The effect of high viscosity on compressible and incompressible Rayleigh–Plesset-type bubble models

• Spherical gas bubbles in glycerol have been examined numerically and experimentally.
• The bubble was generated using a Q-switched Nd:YAG laser.
• The radius was measured with a novel shadowing technique of a He–Ne laser beam.
• The measurements were compared with a compressible and an incompressible bubble models.
• The validity domain of the incompressible assumption has been given.

Free oscillations of a single spherical gas bubble in glycerol have been examined numerically and experimentally at different ambient temperatures and pressures. The bubble was generated using a Q-switched Nd:YAG laser and the unsteady radius measurement was based on a shadowing technique of a He–Ne laser beam. The measurements were compared to computations obtained from two models, first taking into consideration the liquid compressibility and then assuming an incompressible liquid domain, respectively.
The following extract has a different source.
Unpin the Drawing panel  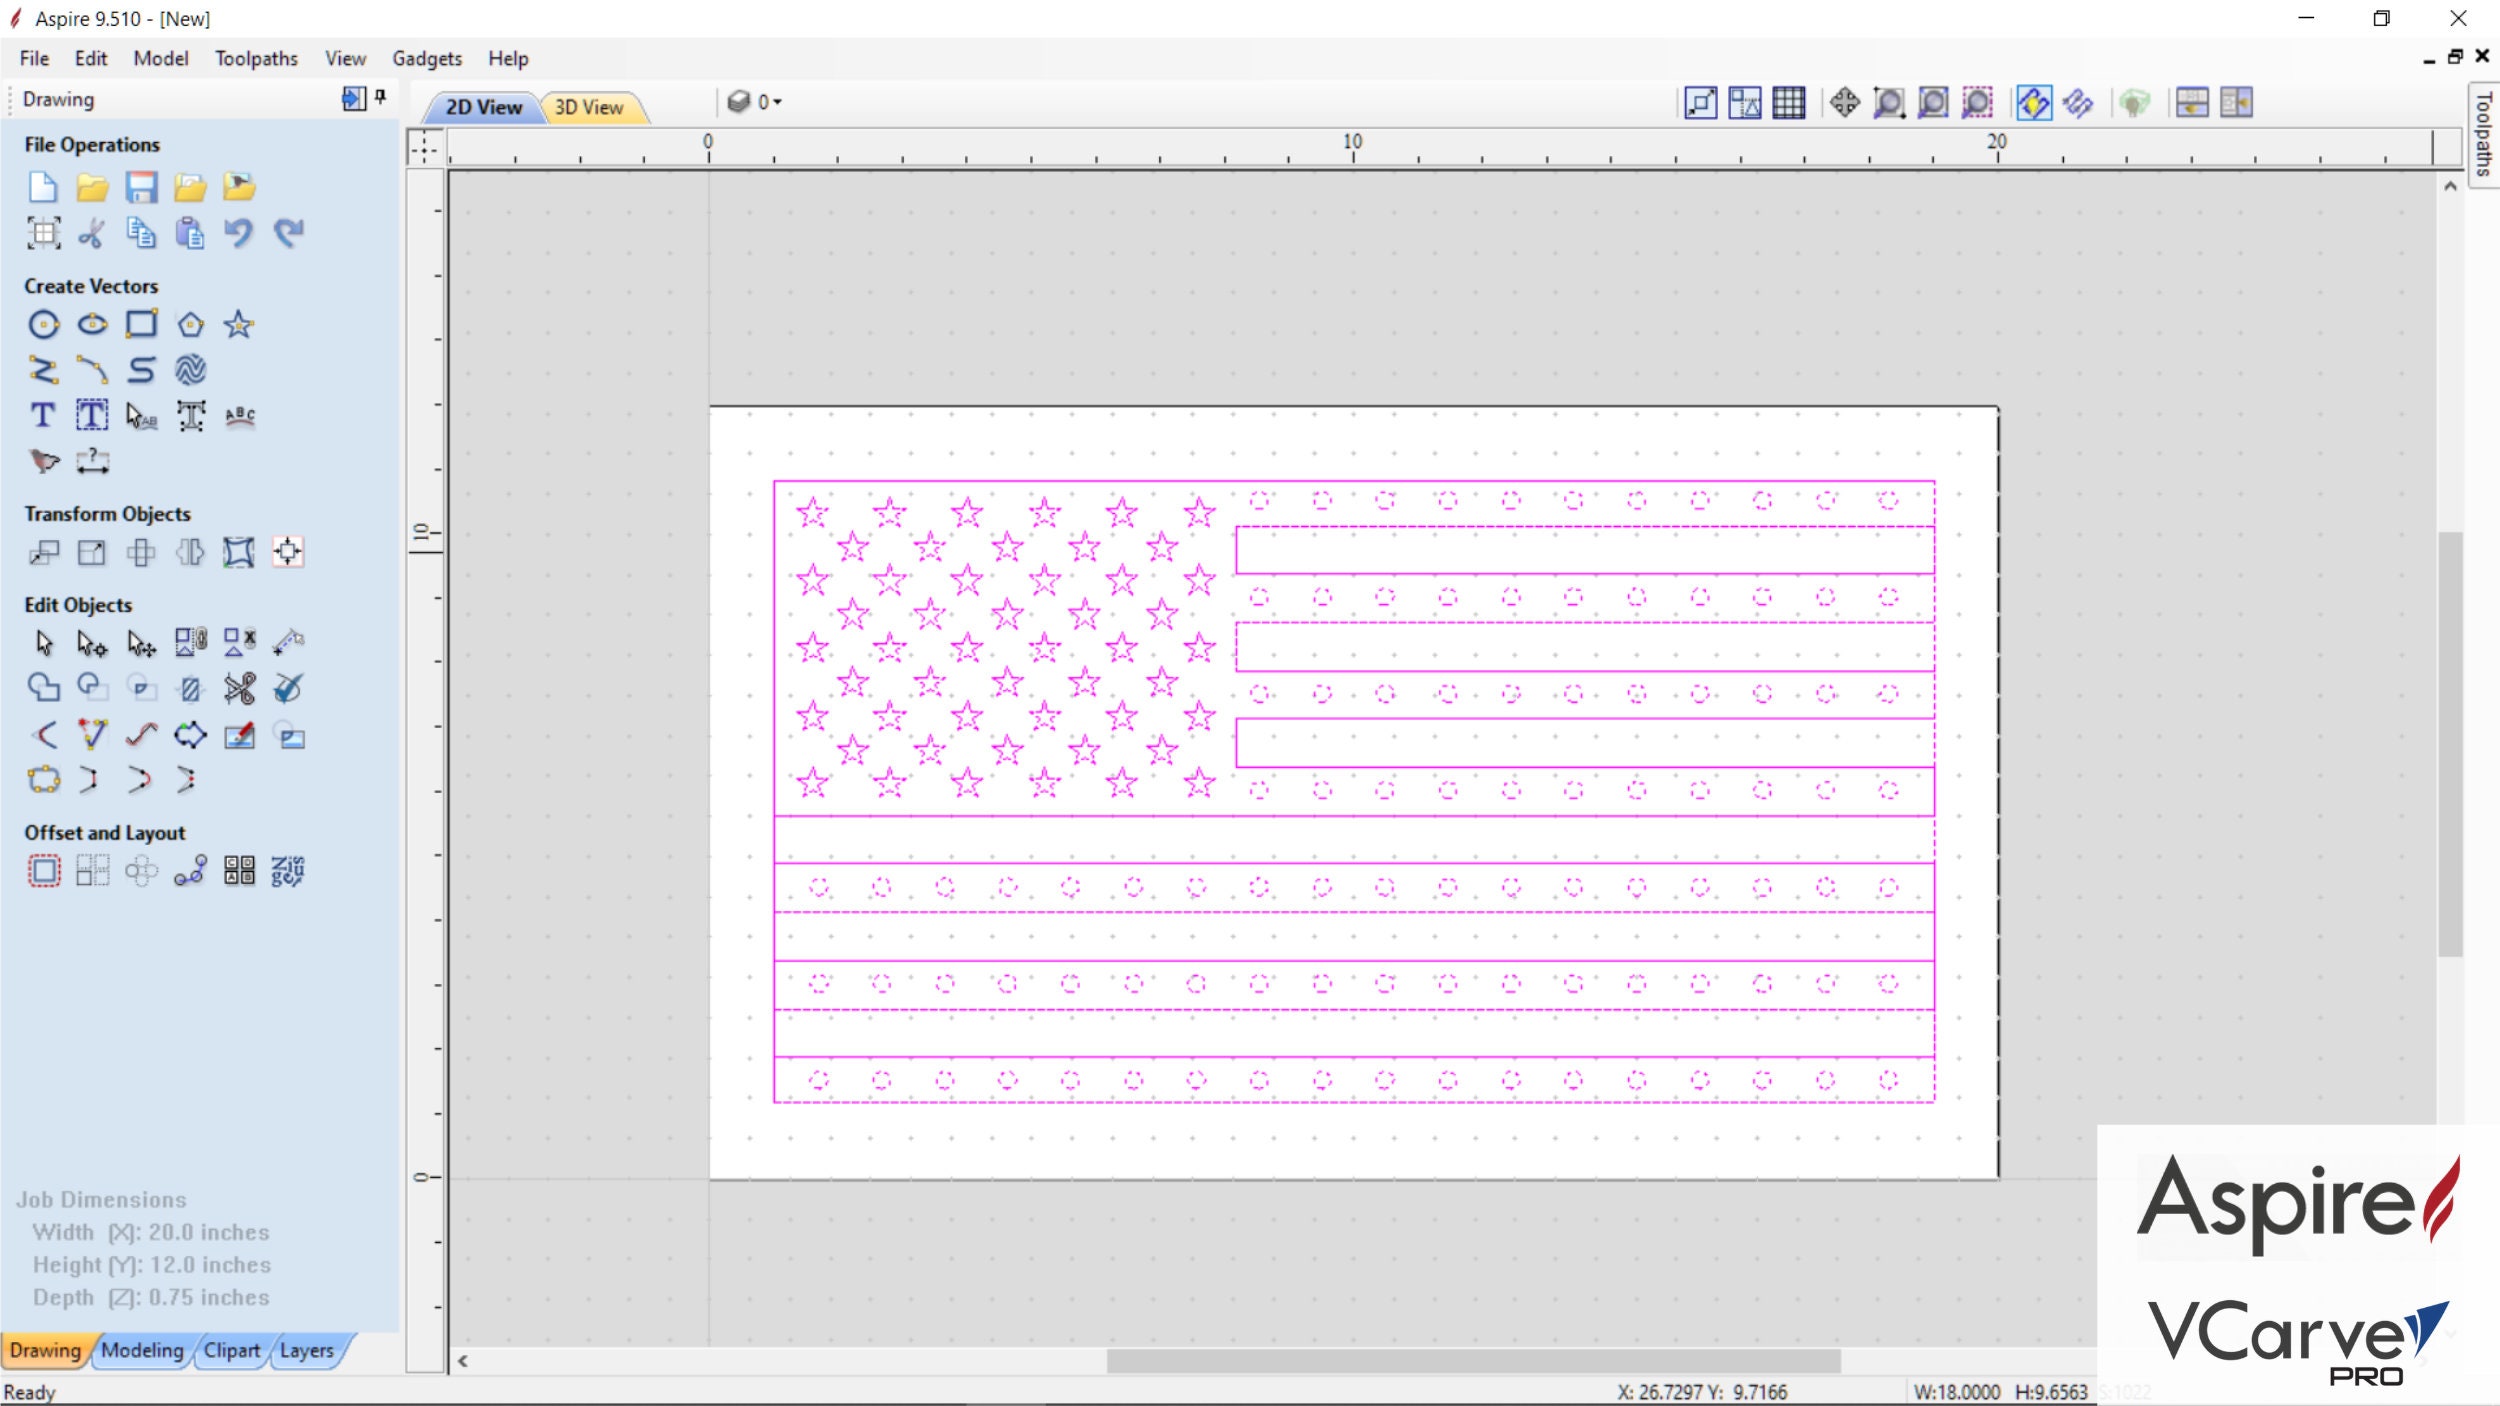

In both cases the temperature fields inside and outside the bubble were computed by solving the energy equation in both phases as the thermodynamic processes have great importance to the bubble behavior. For high amplitude oscillations the incompressible model provides poor agreement with the measurements and the modeling of the liquid compressibility becomes necessary. In contrast to the standard method, a practical region of applicability for the incompressible approach was determined as a function of the instantaneous Mach and Reynolds numbers, rather than specifying a simple threshold Mach number.